Jobs -
• A. In the post about the phrase "your own people," which word is named as one of the most popular manipulative words right now?
• B. Repeat word for word the part of the post on "your own people" that opens with the words containing "A bit from Daughters" and closes with "be taken lightly.".

Supplied passage -
Your Own
I had a thought earlier today [medium close-up of Nigel Hawthorne as Sir Humphrey after Hacker has told him he’s just had an idea – expression of delighted surprise: ‘Prime Minister!’]. Yes very funny; anyway, I had this thought.
A bit from Daughters of France, Daughters of Allah:
Amiri was the first Muslim woman I contacted in Paris, and she cried as we spoke on the telephone. That day she had received an e-mail saying, “Do you realize what you are doing to your own people?” It was, she told me, one of many threatening messages she had received, and they were not to be taken lightly.
The thought was just about the meaning of that phrase – ‘your own people.’ Specifically of ‘your own.’ I mentioned that the other day – the way ‘own’ can be used as a bit of rhetorical manipulation or coercion. It’s one of a long list of words that get used that way. ‘Community’ is one of the most popular right now, and ‘own’ is another way of saying ‘community.’ At least the way it’s used there it is. Your own people=your community – and don’t you forget it. Right? That’s the point, right? Choose this community, be loyal to this particular set of people, and not any of the other possibilities.

Provided information -
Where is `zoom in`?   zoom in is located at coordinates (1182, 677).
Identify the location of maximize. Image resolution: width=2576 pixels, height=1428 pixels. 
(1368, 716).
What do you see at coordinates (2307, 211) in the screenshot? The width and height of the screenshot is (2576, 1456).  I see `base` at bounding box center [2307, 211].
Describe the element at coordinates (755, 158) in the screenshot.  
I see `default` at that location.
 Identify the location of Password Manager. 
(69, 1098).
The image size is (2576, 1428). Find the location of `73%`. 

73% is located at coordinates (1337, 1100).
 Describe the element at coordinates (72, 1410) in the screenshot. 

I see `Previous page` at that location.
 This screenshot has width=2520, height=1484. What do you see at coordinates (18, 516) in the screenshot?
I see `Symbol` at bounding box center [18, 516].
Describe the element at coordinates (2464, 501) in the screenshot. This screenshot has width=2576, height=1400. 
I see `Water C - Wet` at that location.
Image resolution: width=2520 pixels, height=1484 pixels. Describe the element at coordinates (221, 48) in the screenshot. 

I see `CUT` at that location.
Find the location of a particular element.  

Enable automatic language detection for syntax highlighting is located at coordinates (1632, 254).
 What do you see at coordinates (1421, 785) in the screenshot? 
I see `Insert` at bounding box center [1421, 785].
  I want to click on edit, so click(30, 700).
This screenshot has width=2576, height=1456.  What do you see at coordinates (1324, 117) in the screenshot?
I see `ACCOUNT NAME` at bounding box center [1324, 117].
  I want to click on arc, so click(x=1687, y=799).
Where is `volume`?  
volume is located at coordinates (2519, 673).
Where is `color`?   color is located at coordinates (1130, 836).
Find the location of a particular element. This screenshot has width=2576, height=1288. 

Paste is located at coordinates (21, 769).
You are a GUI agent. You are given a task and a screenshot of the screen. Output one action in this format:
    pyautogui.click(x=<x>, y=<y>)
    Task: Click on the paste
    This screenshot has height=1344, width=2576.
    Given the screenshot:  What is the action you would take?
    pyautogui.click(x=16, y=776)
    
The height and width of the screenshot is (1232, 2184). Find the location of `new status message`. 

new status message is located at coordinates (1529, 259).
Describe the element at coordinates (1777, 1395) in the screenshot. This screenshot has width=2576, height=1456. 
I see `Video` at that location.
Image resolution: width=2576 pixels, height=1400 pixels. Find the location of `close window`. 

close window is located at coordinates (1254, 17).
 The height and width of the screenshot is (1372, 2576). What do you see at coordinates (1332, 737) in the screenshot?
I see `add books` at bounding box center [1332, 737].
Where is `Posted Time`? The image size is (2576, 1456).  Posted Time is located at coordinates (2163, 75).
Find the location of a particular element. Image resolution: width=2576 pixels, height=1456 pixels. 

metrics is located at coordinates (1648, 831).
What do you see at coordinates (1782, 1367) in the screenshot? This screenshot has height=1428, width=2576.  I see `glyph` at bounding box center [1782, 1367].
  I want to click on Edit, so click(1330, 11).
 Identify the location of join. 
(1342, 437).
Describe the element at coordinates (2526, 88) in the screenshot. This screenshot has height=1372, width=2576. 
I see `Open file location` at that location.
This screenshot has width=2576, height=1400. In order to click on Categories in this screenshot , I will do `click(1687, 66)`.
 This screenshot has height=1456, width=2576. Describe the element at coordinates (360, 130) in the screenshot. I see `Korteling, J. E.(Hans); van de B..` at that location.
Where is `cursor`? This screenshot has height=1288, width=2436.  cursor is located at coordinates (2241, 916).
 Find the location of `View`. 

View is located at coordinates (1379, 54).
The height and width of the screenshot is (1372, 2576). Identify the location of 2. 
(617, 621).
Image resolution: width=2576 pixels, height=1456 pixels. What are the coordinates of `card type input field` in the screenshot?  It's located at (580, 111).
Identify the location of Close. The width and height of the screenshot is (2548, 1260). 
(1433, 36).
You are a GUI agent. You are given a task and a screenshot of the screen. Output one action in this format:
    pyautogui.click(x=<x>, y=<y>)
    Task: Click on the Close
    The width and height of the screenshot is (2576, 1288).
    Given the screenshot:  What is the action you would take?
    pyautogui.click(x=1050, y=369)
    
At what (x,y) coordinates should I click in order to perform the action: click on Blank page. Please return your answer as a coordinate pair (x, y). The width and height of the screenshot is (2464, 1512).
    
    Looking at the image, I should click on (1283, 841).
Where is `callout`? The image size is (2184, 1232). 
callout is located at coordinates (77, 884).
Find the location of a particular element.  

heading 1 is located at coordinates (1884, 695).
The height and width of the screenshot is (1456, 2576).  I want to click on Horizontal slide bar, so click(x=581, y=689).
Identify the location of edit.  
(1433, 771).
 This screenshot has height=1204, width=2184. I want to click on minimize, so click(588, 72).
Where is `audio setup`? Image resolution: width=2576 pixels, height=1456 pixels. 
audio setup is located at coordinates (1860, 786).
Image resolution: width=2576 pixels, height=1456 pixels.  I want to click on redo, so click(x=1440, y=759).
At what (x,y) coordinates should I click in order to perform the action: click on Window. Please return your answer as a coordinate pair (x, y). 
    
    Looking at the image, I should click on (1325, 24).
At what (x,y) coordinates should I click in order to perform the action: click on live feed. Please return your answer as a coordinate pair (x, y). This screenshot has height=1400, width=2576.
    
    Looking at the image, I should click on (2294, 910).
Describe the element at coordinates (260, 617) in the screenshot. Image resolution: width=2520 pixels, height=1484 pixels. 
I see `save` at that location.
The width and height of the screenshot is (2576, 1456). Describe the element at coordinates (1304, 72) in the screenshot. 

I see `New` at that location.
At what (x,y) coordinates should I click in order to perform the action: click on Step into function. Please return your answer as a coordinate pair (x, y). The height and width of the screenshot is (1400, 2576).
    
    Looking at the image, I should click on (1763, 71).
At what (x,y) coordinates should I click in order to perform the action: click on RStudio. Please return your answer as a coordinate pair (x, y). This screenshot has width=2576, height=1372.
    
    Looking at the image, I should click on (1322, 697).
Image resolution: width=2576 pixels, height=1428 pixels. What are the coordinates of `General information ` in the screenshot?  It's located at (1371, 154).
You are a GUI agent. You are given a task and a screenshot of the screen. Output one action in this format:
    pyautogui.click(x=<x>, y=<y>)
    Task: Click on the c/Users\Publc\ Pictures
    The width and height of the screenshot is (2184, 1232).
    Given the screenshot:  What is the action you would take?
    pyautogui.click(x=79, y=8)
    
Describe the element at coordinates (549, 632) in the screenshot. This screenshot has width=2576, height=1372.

Set of answers -
• A. "Community."

• B.
A bit from Daughters of France, Daughters of Allah:
Amiri was the first Muslim woman I contacted in Paris, and she cried as we spoke on the telephone. That day she had received an e-mail saying, “Do you realize what you are doing to your own people?” It was, she told me, one of many threatening messages she had received, and they were not to be taken lightly.